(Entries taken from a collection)
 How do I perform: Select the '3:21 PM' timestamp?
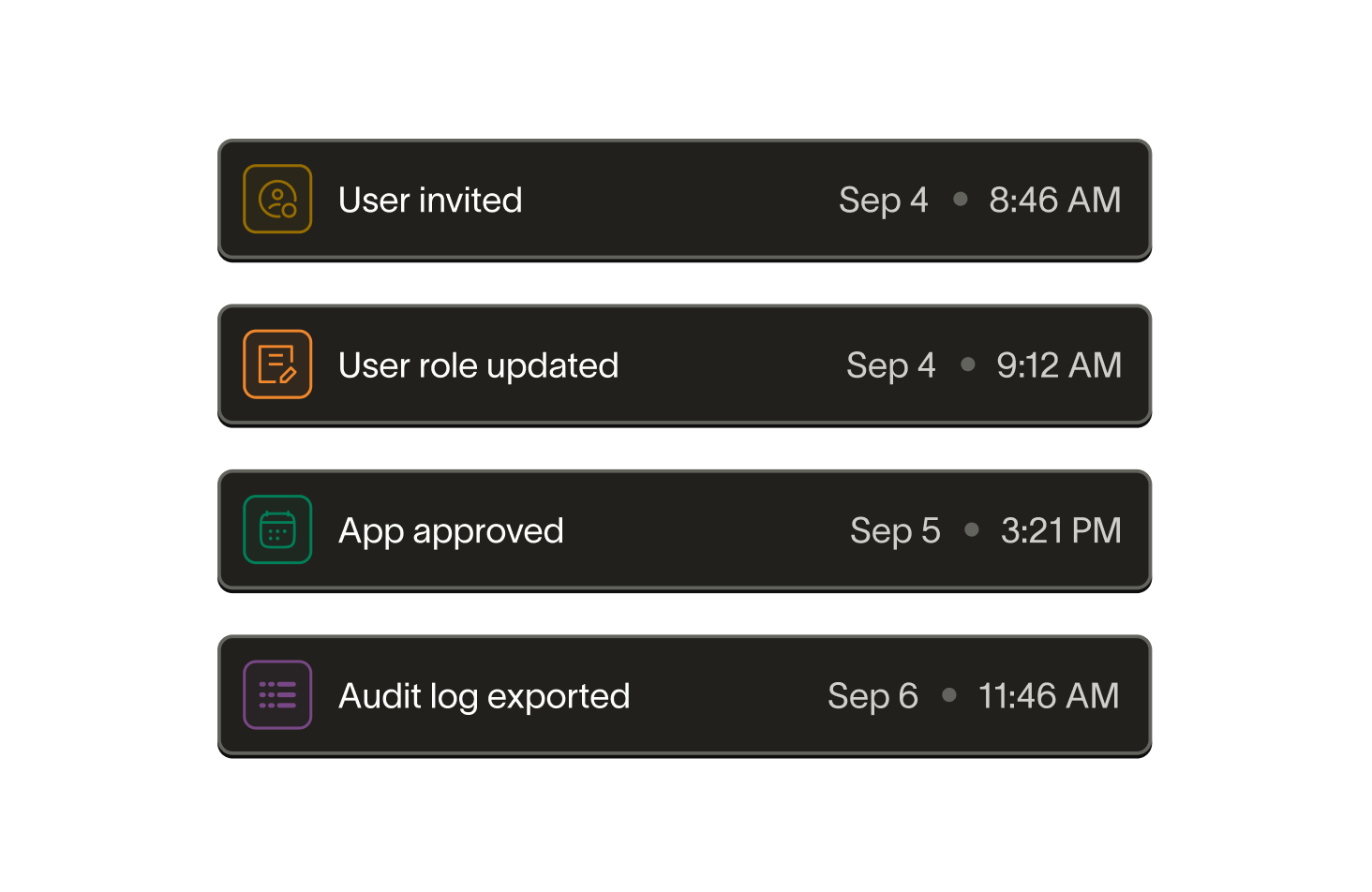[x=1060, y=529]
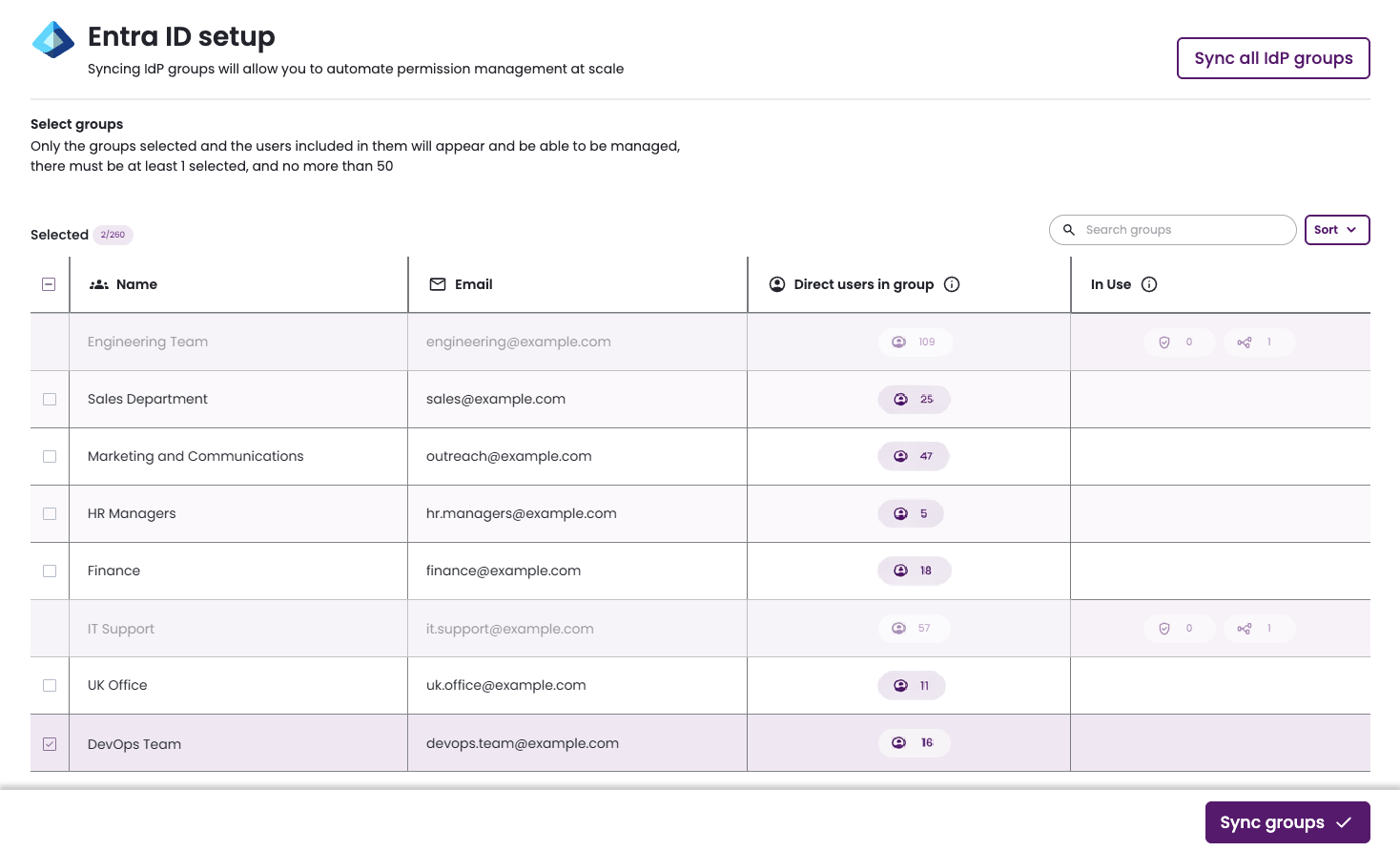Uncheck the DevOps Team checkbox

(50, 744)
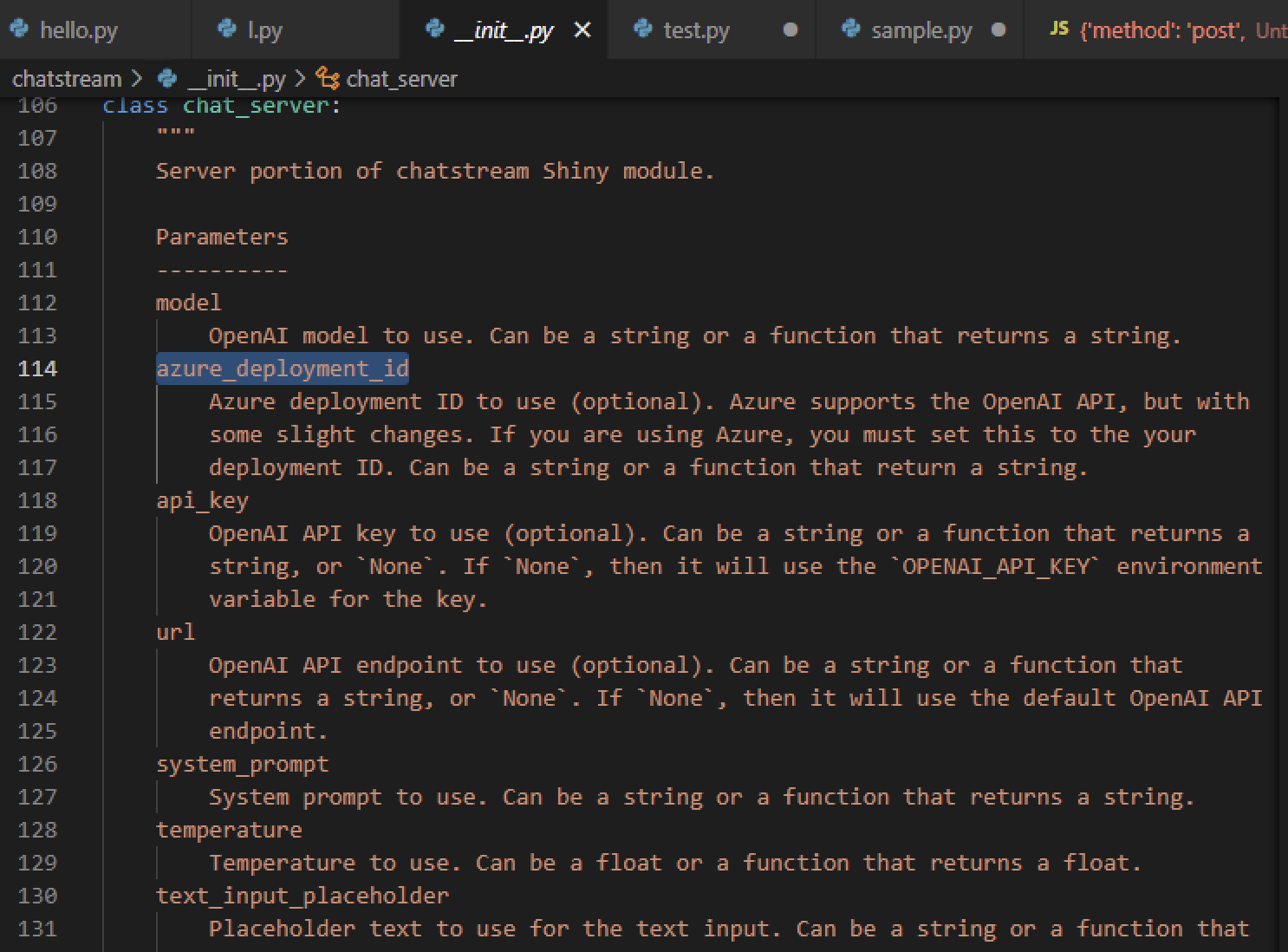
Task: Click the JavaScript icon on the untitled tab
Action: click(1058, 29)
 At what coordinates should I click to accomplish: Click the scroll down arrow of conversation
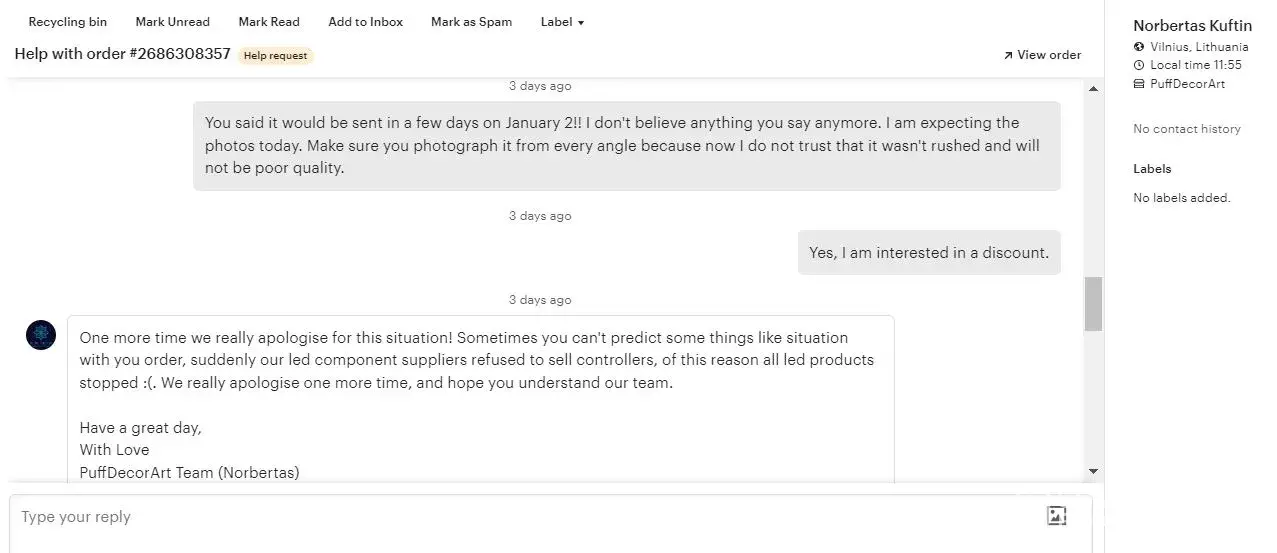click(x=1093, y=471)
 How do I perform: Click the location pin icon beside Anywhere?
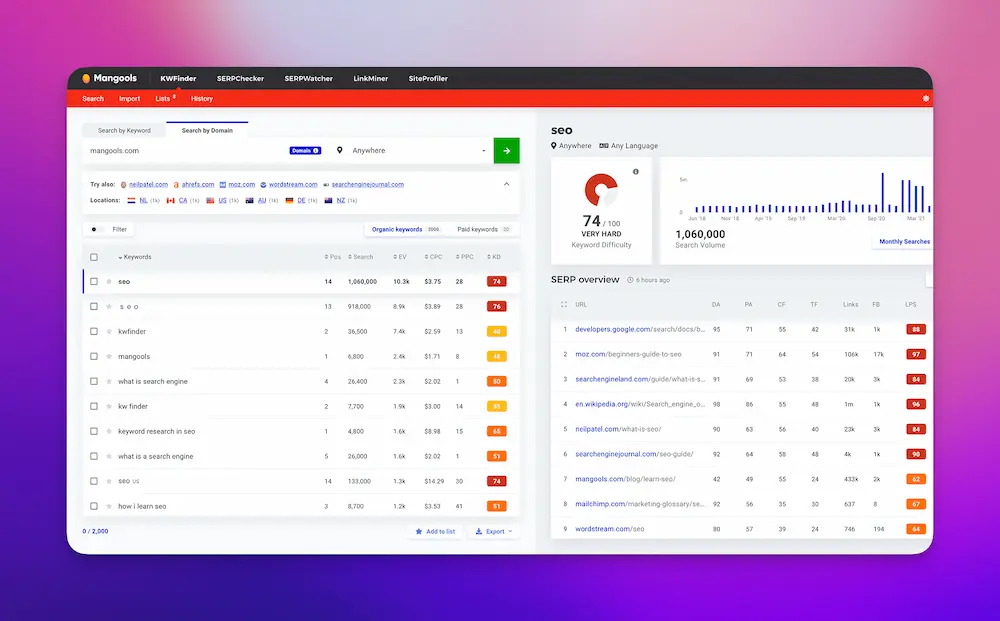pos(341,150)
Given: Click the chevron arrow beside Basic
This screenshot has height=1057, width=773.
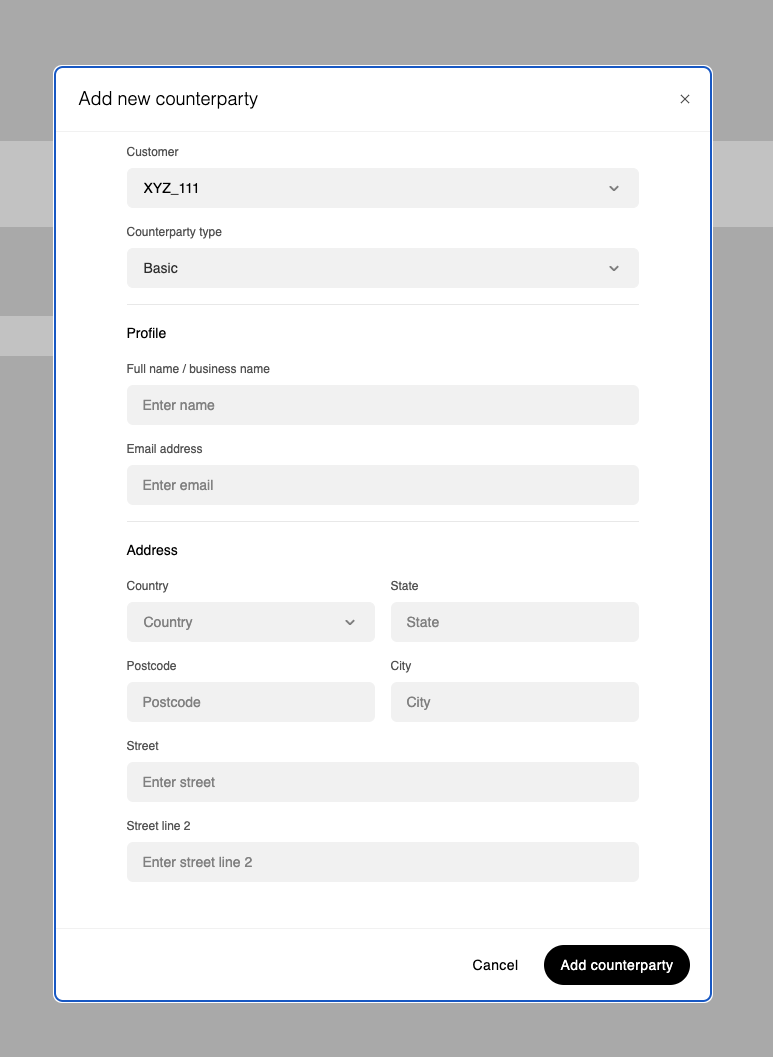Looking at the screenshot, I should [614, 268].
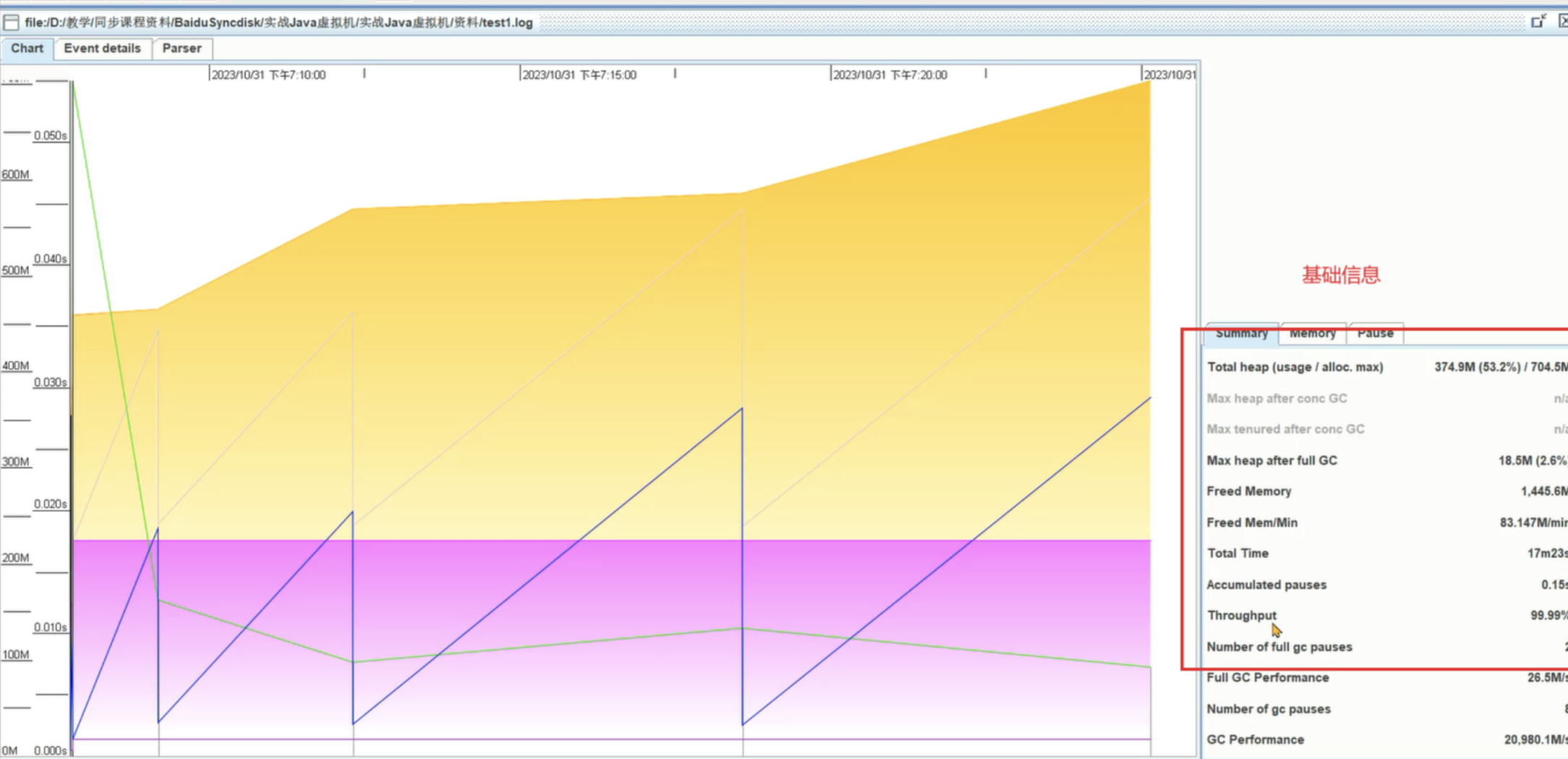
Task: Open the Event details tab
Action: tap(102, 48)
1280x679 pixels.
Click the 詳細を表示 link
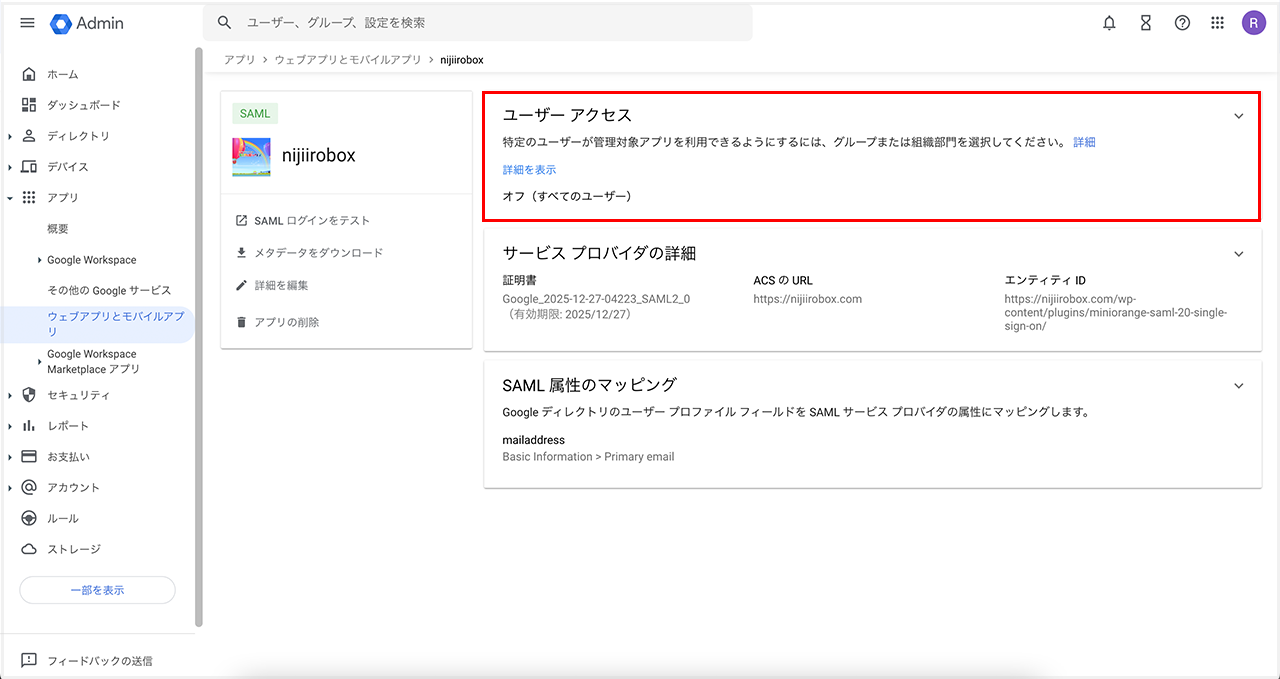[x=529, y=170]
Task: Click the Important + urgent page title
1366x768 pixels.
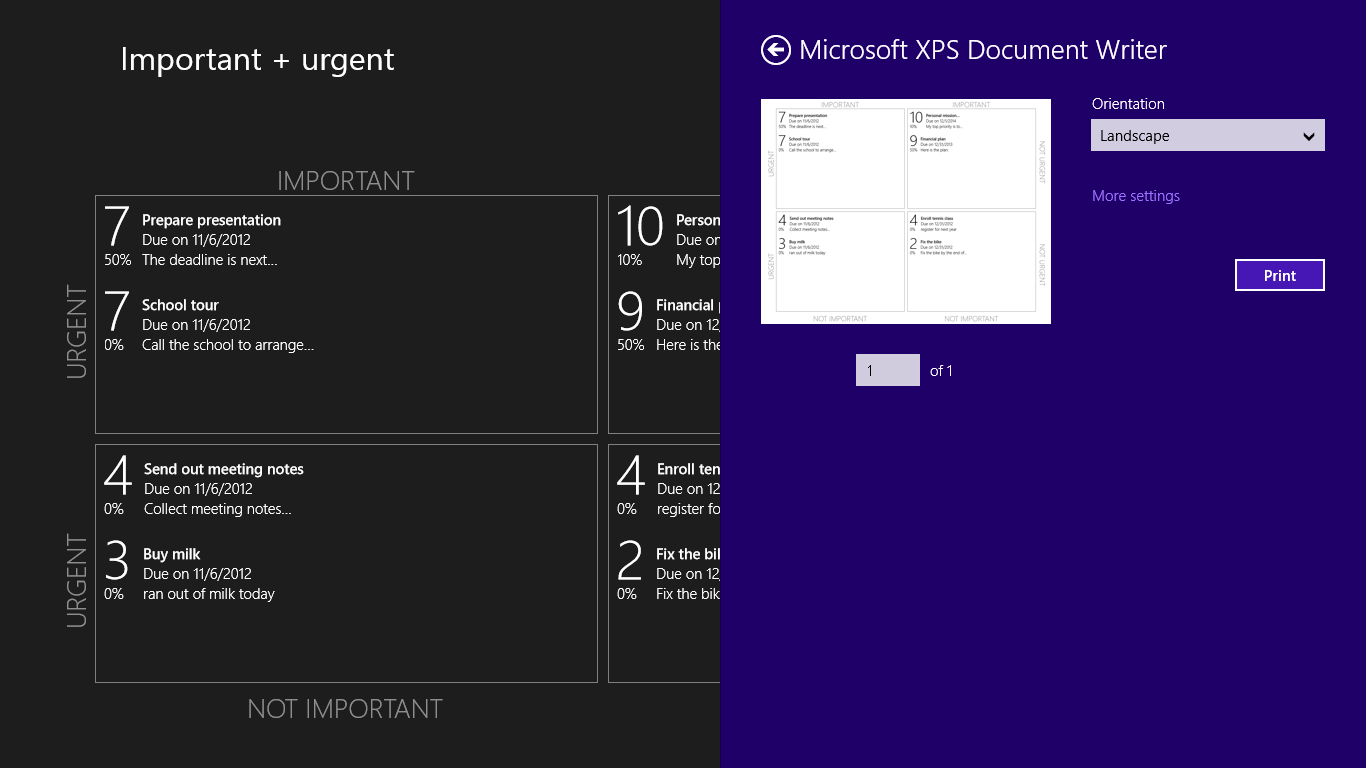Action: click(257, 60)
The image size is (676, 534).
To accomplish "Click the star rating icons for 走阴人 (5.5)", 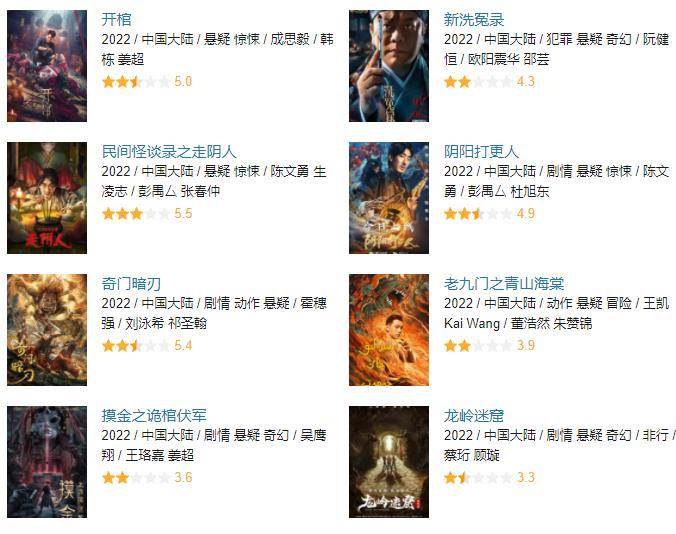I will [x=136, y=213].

EXERCISE BRIEF:
Leaving pictures out, output the lines of the data above from the one with "At what coordinates" through the one with "Given: Click the chevron arrow beside Basic", word for word.

EXERCISE RESPONSE:
 At what coordinates should I click to accomplish: Click the scroll down arrow of conversation
click(x=1093, y=471)
 How do I perform: Click the location pin icon beside Anywhere?
pos(341,150)
Given: Click the chevron arrow beside Basic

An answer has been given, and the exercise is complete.